### Text segment
>>>>>

The division of labor matters. The cheap router decides what is allowed. The expensive solver decides what is optimal. You never pay solver-grade compute to rediscover feasibility, which is most of where the waste lives.
The Cost of Opening More Doors
The math gets genuinely fun when the router wants to satisfy several sub-objectives at once. Each additional manifold you open inflates the search space the solver has to grind through, and it inflates it fast. So you do not want to open doors for free.
The lever I like is a logarithmic relaxation penalty on the router's gating decision:
P_threshold(n) = T_base + log(n) · I_complexityn is the number of orthogonal constraint manifolds the solver is being asked to merge. T_base is the baseline expected reward you demand before opening any set at all. And I_complexity is a volatility term, a measure of how hairy the current state is.

<<<<<

[Pixel coordinate grounding data]
>>>>>

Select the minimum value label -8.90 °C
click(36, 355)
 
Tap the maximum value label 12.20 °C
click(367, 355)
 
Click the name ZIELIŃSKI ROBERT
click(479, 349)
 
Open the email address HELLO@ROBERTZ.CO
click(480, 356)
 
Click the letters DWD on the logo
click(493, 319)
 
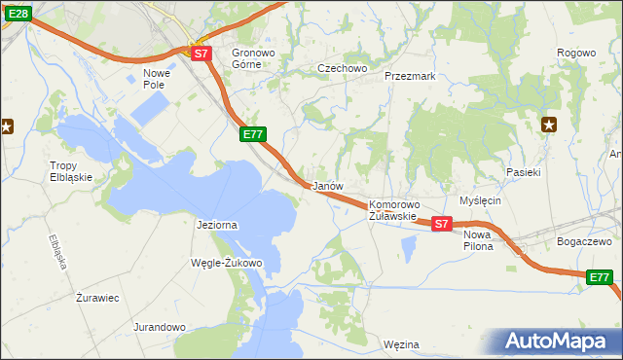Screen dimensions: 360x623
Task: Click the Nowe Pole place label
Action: click(x=156, y=79)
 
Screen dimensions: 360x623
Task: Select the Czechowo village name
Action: click(x=342, y=68)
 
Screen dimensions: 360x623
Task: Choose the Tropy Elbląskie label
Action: click(x=70, y=171)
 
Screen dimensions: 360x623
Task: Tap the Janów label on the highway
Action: click(x=324, y=185)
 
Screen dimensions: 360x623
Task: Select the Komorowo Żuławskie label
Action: click(x=393, y=210)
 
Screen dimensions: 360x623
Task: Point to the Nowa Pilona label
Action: click(x=478, y=240)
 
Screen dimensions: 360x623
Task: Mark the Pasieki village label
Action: click(x=523, y=171)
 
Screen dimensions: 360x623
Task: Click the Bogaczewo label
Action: click(x=582, y=240)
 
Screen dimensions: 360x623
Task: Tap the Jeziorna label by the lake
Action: click(x=216, y=225)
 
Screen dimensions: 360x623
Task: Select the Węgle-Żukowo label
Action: click(x=229, y=263)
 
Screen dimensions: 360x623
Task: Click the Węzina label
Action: click(x=401, y=344)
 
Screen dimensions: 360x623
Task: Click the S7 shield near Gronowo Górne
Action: click(x=201, y=54)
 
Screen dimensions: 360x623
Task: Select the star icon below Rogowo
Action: click(x=549, y=124)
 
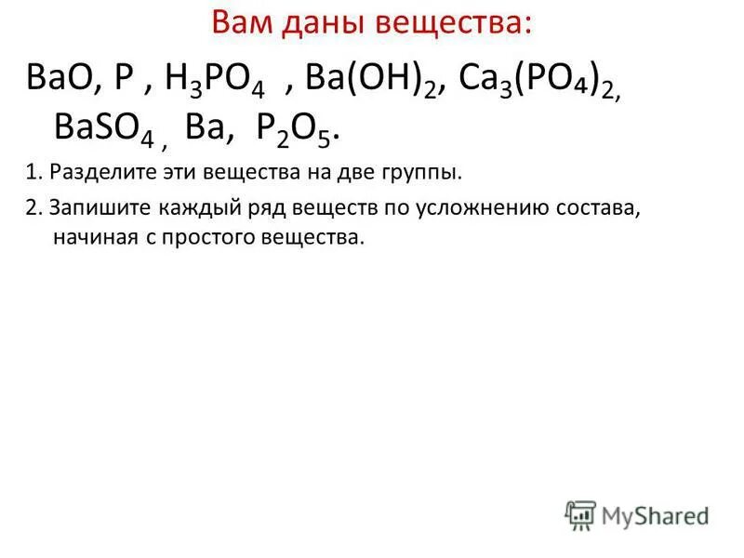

<<<<<

### Work task 1
Write out the passage on the router and solver word for word, from "The Cost of" to "doors for free.".
### Work task 2
Answer these questions from the passage on the router and solver:
(a) What does the cheap router decide?
(b) What lever does the writer like for the router's gating decision?
(c) What does T_base stand for?

### Worked solution 1
The Cost of Opening More Doors
The math gets genuinely fun when the router wants to satisfy several sub-objectives at once. Each additional manifold you open inflates the search space the solver has to grind through, and it inflates it fast. So you do not want to open doors for free.

### Worked solution 2
(a) What is allowed.
(b) A logarithmic relaxation penalty.
(c) The baseline expected reward you demand before opening any set at all.